[Entries on target coordinates]
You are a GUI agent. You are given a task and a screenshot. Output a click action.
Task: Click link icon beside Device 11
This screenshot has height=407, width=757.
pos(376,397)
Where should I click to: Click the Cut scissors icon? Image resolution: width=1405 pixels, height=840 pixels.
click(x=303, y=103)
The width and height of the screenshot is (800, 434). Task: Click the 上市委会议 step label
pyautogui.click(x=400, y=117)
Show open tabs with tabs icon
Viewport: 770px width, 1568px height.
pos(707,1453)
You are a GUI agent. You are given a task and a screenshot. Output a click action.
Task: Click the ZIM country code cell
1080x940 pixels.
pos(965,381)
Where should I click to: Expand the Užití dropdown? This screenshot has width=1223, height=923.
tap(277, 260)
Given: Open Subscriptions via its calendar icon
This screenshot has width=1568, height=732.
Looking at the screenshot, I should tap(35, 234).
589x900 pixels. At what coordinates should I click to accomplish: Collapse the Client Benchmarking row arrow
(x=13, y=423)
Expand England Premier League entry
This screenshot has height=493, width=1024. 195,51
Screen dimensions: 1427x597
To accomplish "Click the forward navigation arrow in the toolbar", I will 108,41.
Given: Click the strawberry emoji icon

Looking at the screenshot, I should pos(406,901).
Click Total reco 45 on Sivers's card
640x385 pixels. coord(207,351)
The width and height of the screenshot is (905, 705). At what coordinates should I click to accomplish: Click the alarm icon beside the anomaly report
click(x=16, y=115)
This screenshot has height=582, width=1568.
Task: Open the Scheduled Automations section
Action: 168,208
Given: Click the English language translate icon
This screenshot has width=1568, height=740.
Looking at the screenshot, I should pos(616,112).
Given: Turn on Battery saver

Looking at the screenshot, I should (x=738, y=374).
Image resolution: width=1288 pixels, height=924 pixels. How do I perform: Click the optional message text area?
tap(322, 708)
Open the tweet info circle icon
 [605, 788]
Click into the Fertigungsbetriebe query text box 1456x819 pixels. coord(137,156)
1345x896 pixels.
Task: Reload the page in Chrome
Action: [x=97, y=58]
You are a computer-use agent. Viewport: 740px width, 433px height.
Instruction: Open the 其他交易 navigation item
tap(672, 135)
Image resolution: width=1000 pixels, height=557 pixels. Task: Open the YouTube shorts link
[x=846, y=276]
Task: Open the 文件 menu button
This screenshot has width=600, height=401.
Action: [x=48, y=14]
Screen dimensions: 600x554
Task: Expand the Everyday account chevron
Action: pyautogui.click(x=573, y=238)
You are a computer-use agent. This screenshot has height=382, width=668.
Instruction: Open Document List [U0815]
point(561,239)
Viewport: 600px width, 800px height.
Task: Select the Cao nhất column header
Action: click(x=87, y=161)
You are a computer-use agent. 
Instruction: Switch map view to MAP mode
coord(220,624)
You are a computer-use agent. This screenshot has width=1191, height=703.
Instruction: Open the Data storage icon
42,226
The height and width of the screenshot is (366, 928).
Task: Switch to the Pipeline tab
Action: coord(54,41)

**Short exercise**
Copy out the lines above word for word, keeping each one as it stands.

**Problem solution**
You are a GUI agent. You are given a task and a screenshot. Output a click action.
Task: Click link icon beside Device 11
This screenshot has height=407, width=757.
pos(376,397)
Where should I click to: Click the Cut scissors icon? Image resolution: width=1405 pixels, height=840 pixels.
click(x=303, y=103)
The width and height of the screenshot is (800, 434). Task: Click the 上市委会议 step label
pyautogui.click(x=400, y=117)
Show open tabs with tabs icon
Viewport: 770px width, 1568px height.
pos(707,1453)
You are a GUI agent. You are given a task and a screenshot. Output a click action.
Task: Click the ZIM country code cell
1080x940 pixels.
pos(965,381)
Where should I click to: Expand the Užití dropdown? This screenshot has width=1223, height=923.
tap(277, 260)
Given: Open Subscriptions via its calendar icon
This screenshot has width=1568, height=732.
Looking at the screenshot, I should tap(35, 234).
589x900 pixels. At what coordinates should I click to accomplish: Collapse the Client Benchmarking row arrow
(x=13, y=423)
Expand England Premier League entry
This screenshot has height=493, width=1024. 195,51
Screen dimensions: 1427x597
To accomplish "Click the forward navigation arrow in the toolbar", I will 108,41.
Given: Click the strawberry emoji icon

Looking at the screenshot, I should pos(406,901).
Click Total reco 45 on Sivers's card
640x385 pixels. coord(207,351)
The width and height of the screenshot is (905, 705). At what coordinates should I click to accomplish: Click the alarm icon beside the anomaly report
click(x=16, y=115)
This screenshot has height=582, width=1568.
Task: Open the Scheduled Automations section
Action: 168,208
Given: Click the English language translate icon
This screenshot has width=1568, height=740.
Looking at the screenshot, I should pos(616,112).
Given: Turn on Battery saver

Looking at the screenshot, I should (x=738, y=374).
Image resolution: width=1288 pixels, height=924 pixels. How do I perform: Click the optional message text area?
tap(322, 708)
Open the tweet info circle icon
 [605, 788]
Click into the Fertigungsbetriebe query text box 1456x819 pixels. coord(137,156)
1345x896 pixels.
Task: Reload the page in Chrome
Action: [x=97, y=58]
You are a computer-use agent. Viewport: 740px width, 433px height.
Instruction: Open the 其他交易 navigation item
tap(672, 135)
Image resolution: width=1000 pixels, height=557 pixels. Task: Open the YouTube shorts link
[x=846, y=276]
Task: Open the 文件 menu button
This screenshot has width=600, height=401.
Action: [x=48, y=14]
Screen dimensions: 600x554
Task: Expand the Everyday account chevron
Action: pyautogui.click(x=573, y=238)
You are a computer-use agent. This screenshot has height=382, width=668.
Instruction: Open Document List [U0815]
point(561,239)
Viewport: 600px width, 800px height.
Task: Select the Cao nhất column header
Action: click(x=87, y=161)
You are a computer-use agent. 
Instruction: Switch map view to MAP mode
coord(220,624)
You are a computer-use agent. This screenshot has width=1191, height=703.
Instruction: Open the Data storage icon
42,226
The height and width of the screenshot is (366, 928).
Task: Switch to the Pipeline tab
Action: coord(54,41)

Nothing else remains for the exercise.